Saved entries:
——
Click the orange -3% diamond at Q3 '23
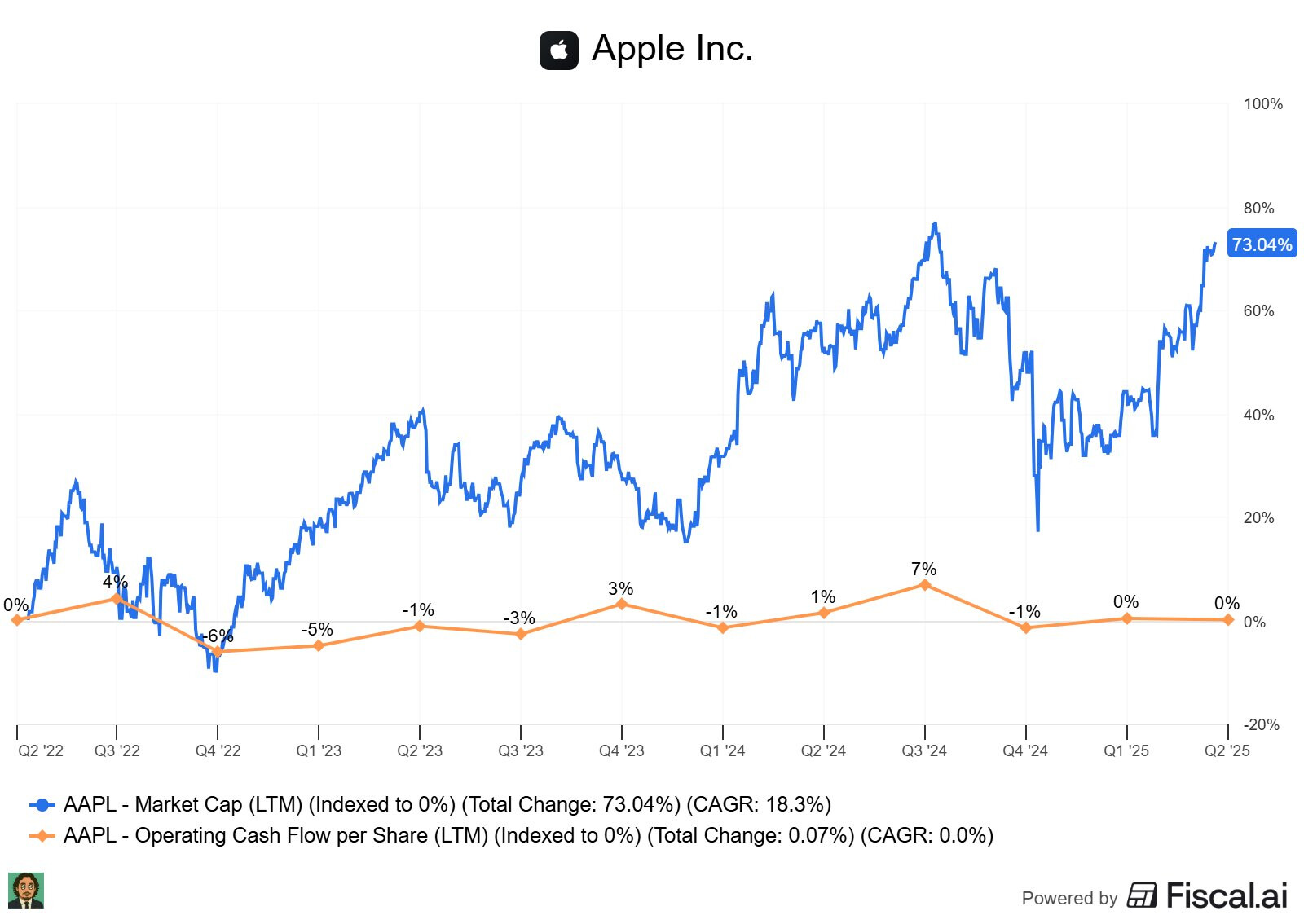Viewport: 1304px width, 924px height. [x=521, y=633]
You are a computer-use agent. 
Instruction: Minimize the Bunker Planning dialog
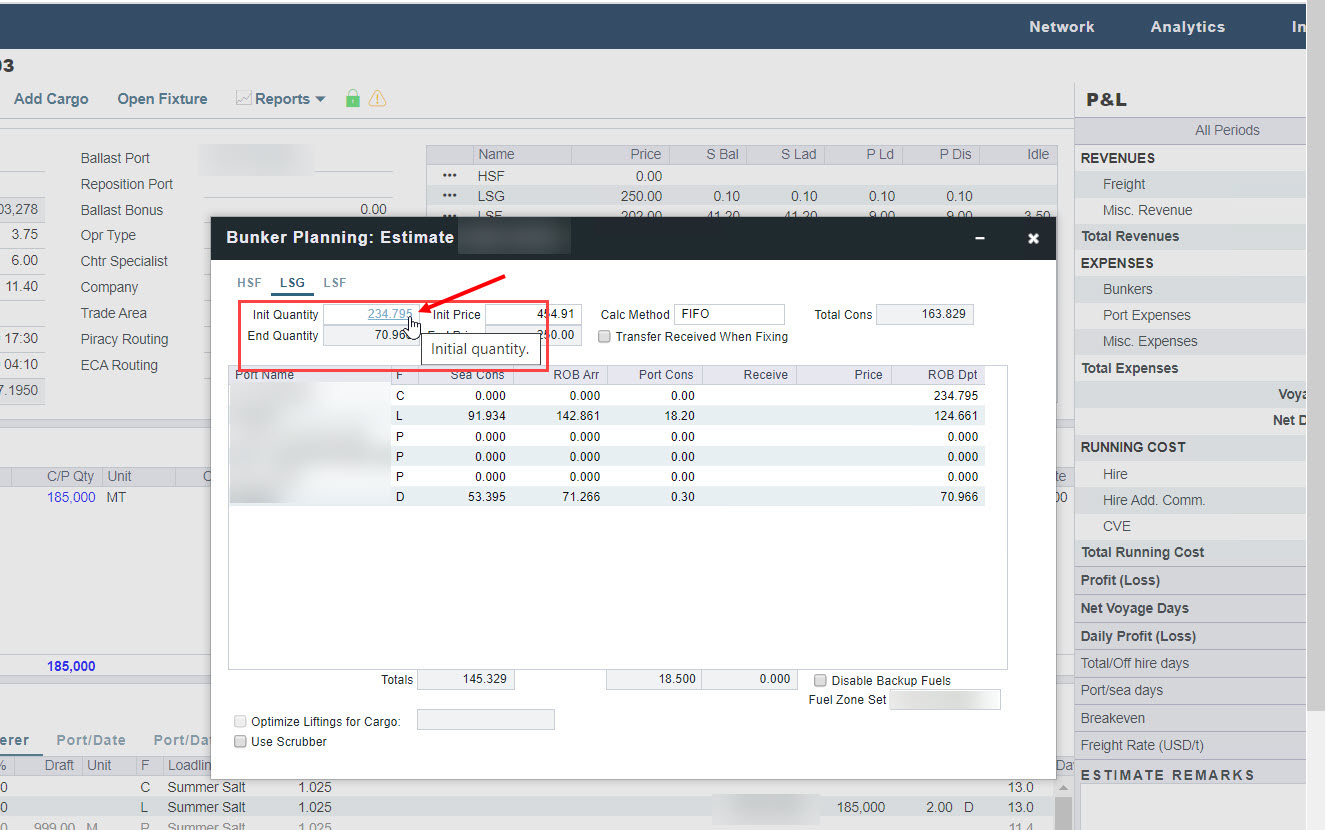coord(980,238)
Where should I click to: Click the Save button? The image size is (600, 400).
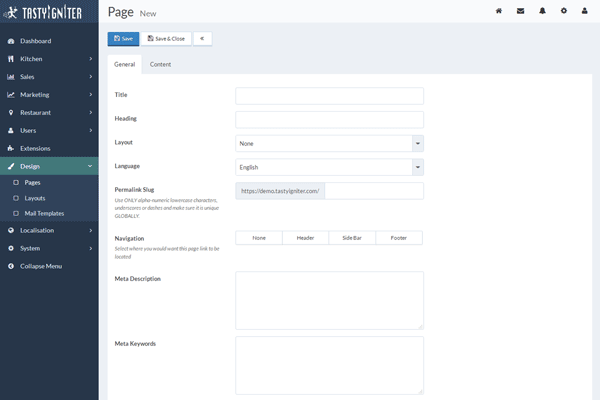click(x=123, y=39)

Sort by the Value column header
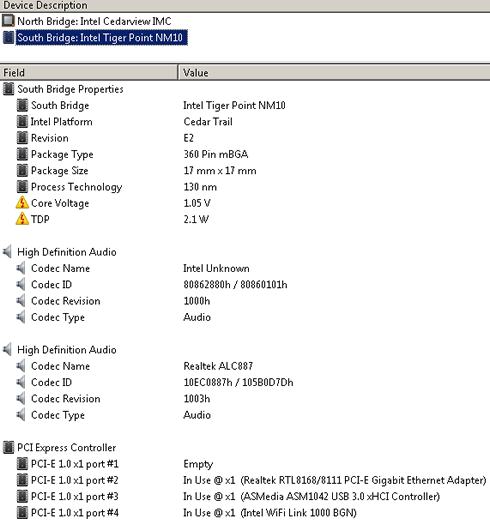tap(334, 73)
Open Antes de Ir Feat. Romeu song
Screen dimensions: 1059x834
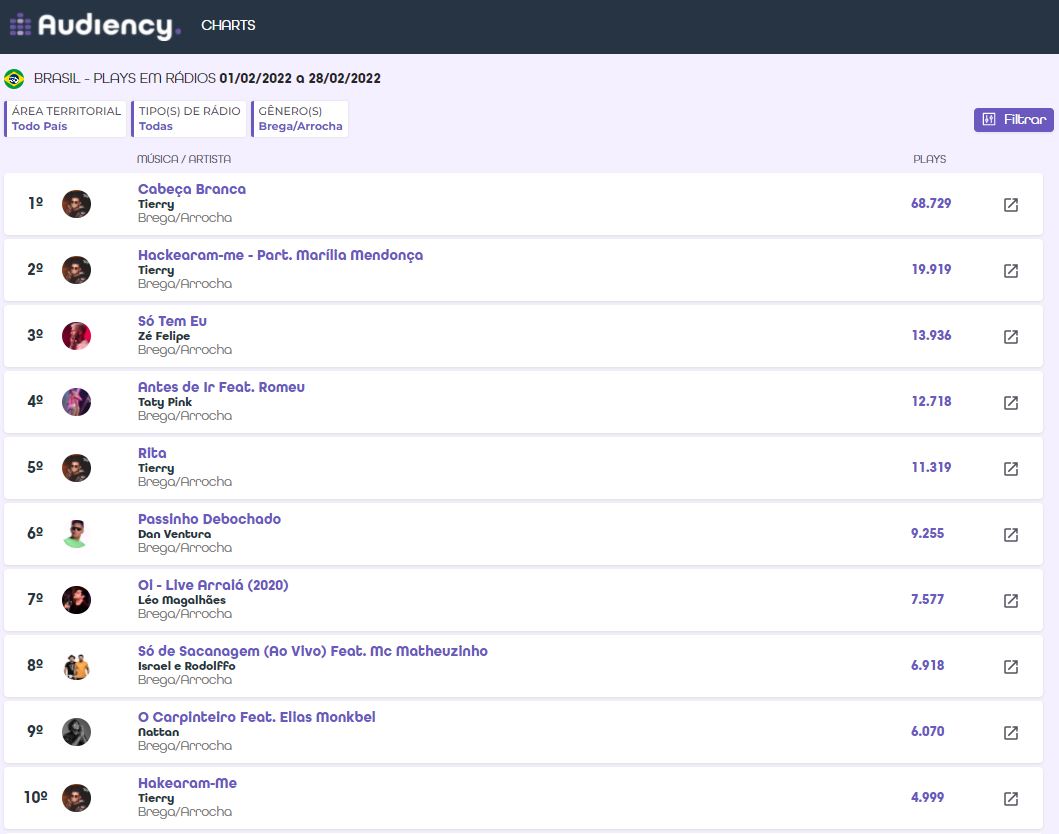[x=221, y=387]
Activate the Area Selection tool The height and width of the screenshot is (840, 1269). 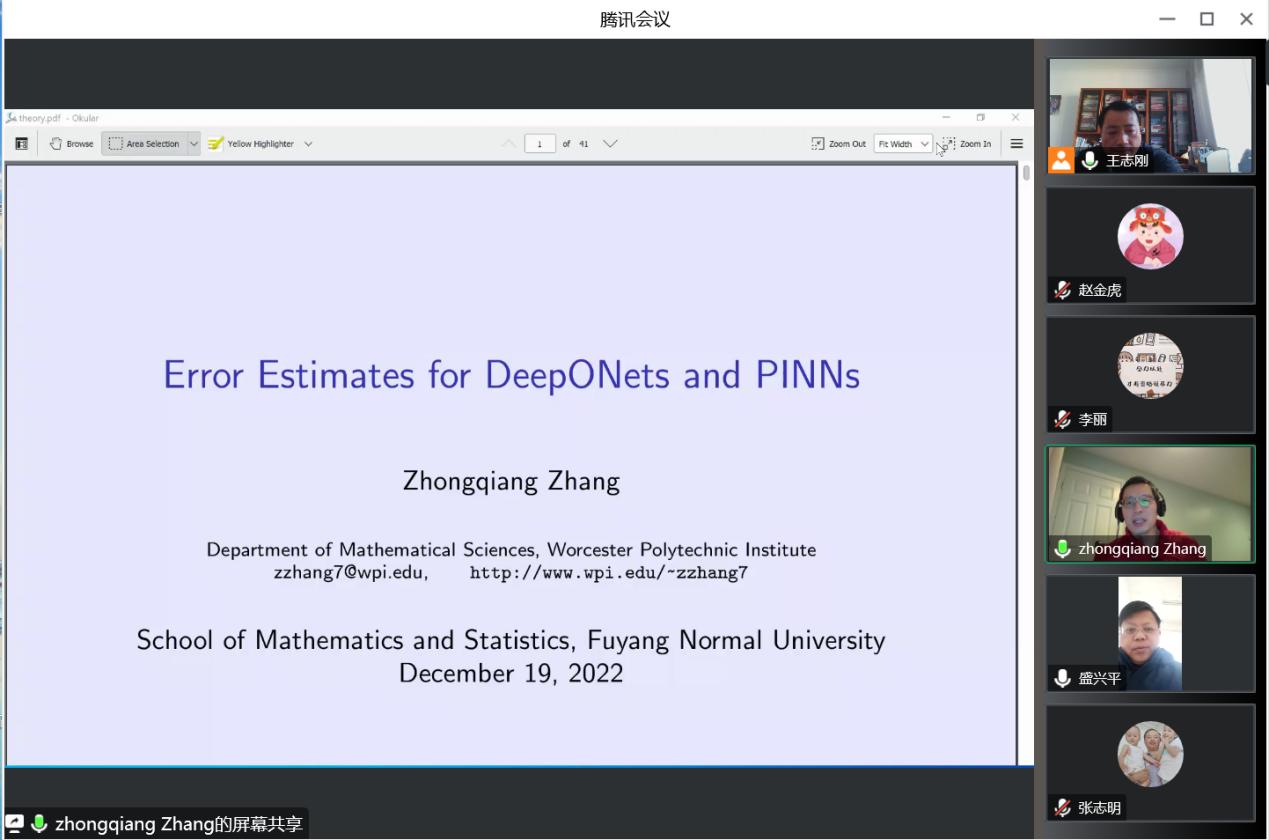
——
### Prompt
Each word of the data should be repeated exactly, and the pictures left out.

### Output below
Click the orange -3% diamond at Q3 '23
Viewport: 1304px width, 924px height. [x=521, y=633]
You are a computer-use agent. 
Instruction: Minimize the Bunker Planning dialog
coord(980,238)
Where should I click to: Click the Save button? The image size is (600, 400).
click(x=123, y=39)

Sort by the Value column header
tap(334, 73)
Open Antes de Ir Feat. Romeu song
Screen dimensions: 1059x834
[x=221, y=387]
Activate the Area Selection tool The height and width of the screenshot is (840, 1269). 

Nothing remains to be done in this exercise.